## WORK REQUIRED
The expected output is a copy of every line in the records with the string "tool".

## DATA PROVIDED
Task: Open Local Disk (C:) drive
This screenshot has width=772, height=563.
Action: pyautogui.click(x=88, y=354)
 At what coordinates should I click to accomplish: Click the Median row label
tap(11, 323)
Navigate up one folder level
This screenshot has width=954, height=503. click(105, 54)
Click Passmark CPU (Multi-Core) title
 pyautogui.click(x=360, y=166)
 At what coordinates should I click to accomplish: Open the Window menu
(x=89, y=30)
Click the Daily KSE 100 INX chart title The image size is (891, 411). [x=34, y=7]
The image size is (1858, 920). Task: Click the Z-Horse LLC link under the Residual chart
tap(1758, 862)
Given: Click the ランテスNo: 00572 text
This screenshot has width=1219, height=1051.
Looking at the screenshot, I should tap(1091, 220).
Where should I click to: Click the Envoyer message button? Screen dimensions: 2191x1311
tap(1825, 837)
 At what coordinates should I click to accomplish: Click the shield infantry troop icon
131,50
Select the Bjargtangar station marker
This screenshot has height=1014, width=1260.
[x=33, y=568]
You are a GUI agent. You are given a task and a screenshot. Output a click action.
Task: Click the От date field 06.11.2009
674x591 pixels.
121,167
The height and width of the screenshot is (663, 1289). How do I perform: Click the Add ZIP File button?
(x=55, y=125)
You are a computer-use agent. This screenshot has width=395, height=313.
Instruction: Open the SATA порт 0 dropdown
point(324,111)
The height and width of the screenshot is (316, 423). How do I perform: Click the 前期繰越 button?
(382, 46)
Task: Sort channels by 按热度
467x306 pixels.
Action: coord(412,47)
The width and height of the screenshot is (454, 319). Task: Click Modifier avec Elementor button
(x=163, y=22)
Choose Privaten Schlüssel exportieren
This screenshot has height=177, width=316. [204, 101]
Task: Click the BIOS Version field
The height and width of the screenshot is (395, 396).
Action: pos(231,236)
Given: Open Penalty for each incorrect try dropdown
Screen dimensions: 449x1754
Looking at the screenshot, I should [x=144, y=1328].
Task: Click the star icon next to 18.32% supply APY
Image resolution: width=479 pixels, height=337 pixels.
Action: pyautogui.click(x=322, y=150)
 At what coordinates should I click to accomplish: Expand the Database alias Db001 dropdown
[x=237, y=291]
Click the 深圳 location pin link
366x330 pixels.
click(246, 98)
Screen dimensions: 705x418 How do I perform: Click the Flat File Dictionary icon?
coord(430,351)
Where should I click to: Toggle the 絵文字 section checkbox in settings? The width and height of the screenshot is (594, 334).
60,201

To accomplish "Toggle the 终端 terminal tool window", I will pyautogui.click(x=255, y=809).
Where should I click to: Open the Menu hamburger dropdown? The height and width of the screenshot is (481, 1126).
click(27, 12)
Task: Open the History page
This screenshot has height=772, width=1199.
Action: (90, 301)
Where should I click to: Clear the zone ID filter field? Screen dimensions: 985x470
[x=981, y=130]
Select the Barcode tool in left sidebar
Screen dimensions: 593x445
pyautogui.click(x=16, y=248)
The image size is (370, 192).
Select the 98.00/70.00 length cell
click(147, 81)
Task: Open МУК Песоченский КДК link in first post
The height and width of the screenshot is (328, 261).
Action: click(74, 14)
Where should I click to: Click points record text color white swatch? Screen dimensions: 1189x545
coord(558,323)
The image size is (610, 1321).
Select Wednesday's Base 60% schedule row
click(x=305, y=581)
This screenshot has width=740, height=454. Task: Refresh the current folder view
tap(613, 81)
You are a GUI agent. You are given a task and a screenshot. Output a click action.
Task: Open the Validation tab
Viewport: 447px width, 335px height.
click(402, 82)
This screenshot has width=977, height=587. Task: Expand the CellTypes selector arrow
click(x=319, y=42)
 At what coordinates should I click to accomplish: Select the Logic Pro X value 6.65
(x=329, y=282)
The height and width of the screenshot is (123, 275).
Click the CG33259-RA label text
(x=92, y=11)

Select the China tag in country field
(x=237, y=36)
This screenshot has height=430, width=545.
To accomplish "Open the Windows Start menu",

## WRITTEN SOLUTION
To accomplish "Toggle the 终端 terminal tool window", I will pyautogui.click(x=255, y=809).
Select the Barcode tool in left sidebar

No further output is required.